Sekretaris Daerah Setda Kota Denpasar, AA Ngurah Rai Iswara juga tidak mau menanggapi permasalahan tersebut.
Dia juga tak mau mengomentari dengan alasan belum mengetahui permasalahannya. “Coba tanyakan ke Satpol PP untuk lebih jelasnya,” ucapnya.
Jawa Pos Radar Bali pun mengatakan kepada Rai Iswara bahwa Kasatpol PP Kota Denpasar enggan memberikan komentar karena alasan baru menduduki jabatan Kasat Pol PP.

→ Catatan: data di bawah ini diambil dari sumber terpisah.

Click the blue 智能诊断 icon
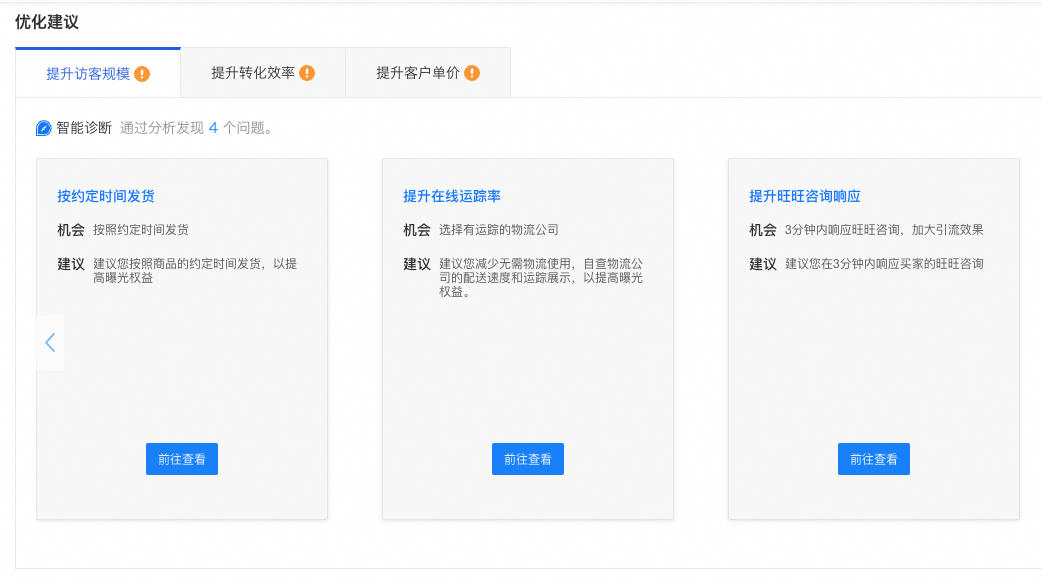 click(x=43, y=128)
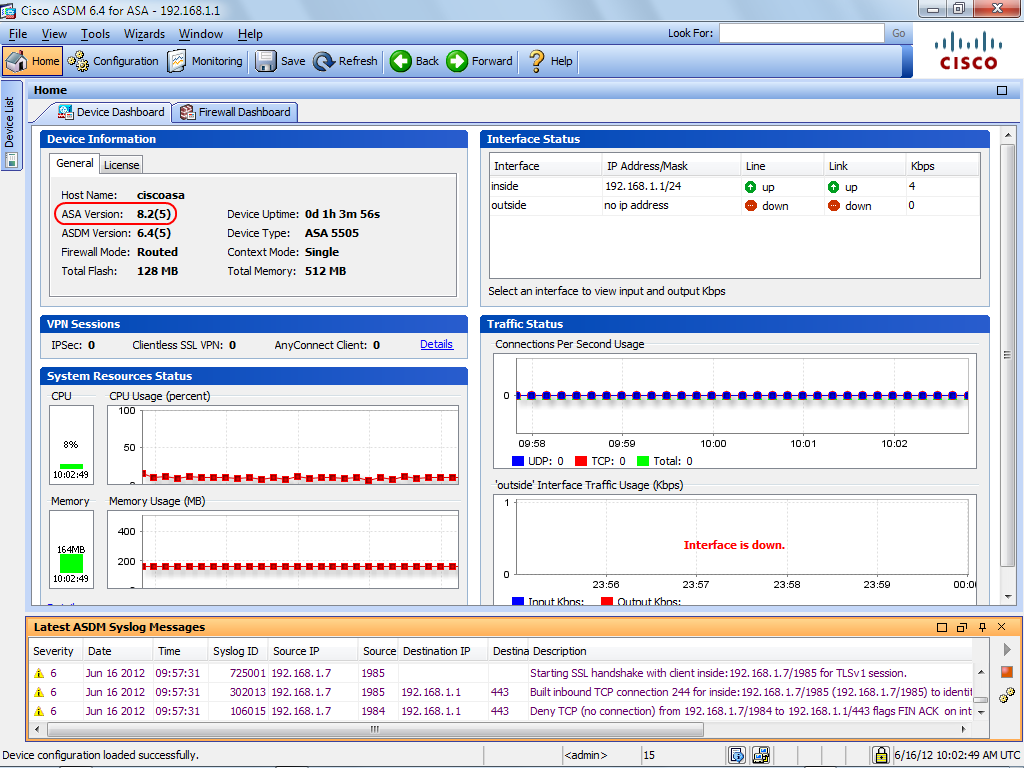Stop syslog updates with the red square icon
1024x768 pixels.
1006,671
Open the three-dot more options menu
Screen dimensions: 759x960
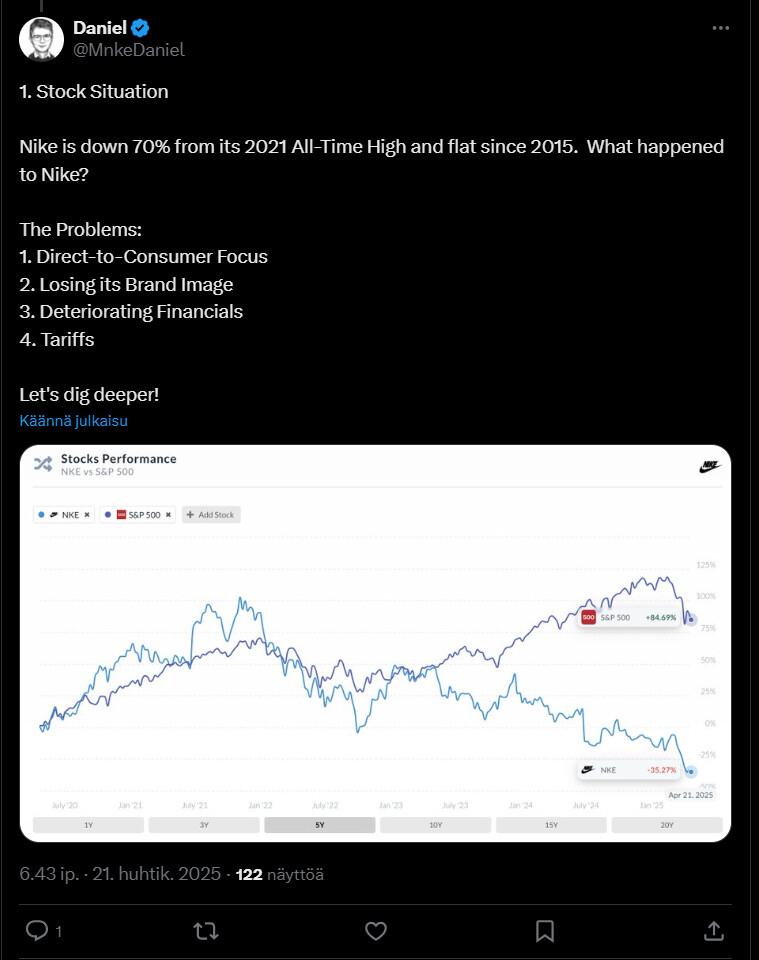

Pria yang berasal dari Puri Celagigendong ini pun meminta agar Jawa Pos Radar Bali bersabar, sebab baru ada mutasi pejabat eselon.
Terutama Dewa Sayoga baru menduduki jabatan Satpol PP Kota Denpasar. “Jadi sabar dulu ya. Senin coba tanya lagi saat rapat bersama,” tandas Rai Iswara.
Sementara itu, aktivis lingkungan, Nyoman Mardika mengatakan seharusnya pemerintah Kota Denpasar tidak boleh tebang pilih ketika ada yang melanggar.
Dia pun menyebutkan Instansi Satpol PP, jangan berani kepada pedagang-pedagang kaki lima saja.
“Investor besar harus ditindak ketika melanggar hukum. Jangan tebang pilih. Jangan berani dengan pedagang kaki lima saja,” ucap Mardika.
Mardika juga merasakan bagaimana kacaunya pembangunan di Kota Denpasar yang tidak berpihak kepada kepentingan publik. Bahkan mengabaikan peraturan yang ada.
Dia menyayangkan Perwali 31 Tahun 2016 tentang pengaturan Pendirian Bioskop yang mengatur tentang jarak bioskop dicabut.
Menurutnya, peraturan mudah dirubah untuk kepentingan investor. Mardika mengakui Denpasar memang butuh investasi. Tapi, investasi yang harus ramah publik.
Sehingga seharusnya peraturan yang ada harus sesuai dengan kondisi kepentingan publik, bukan berdasarkan kondisi sang pemodal.
“Apalagi kalau peraturan menyesuaikan investor bukan untuk kepentingan. Ini menjadi pertanyaan,” ujarnya.
“Jangan sampai peraturan dirubah untuk menyesuaikan dengan kondisi sang pemodal. Itu gawat sekali. Seharusnya peraturan dibuat untuk kepentingan publik,” tandasnya.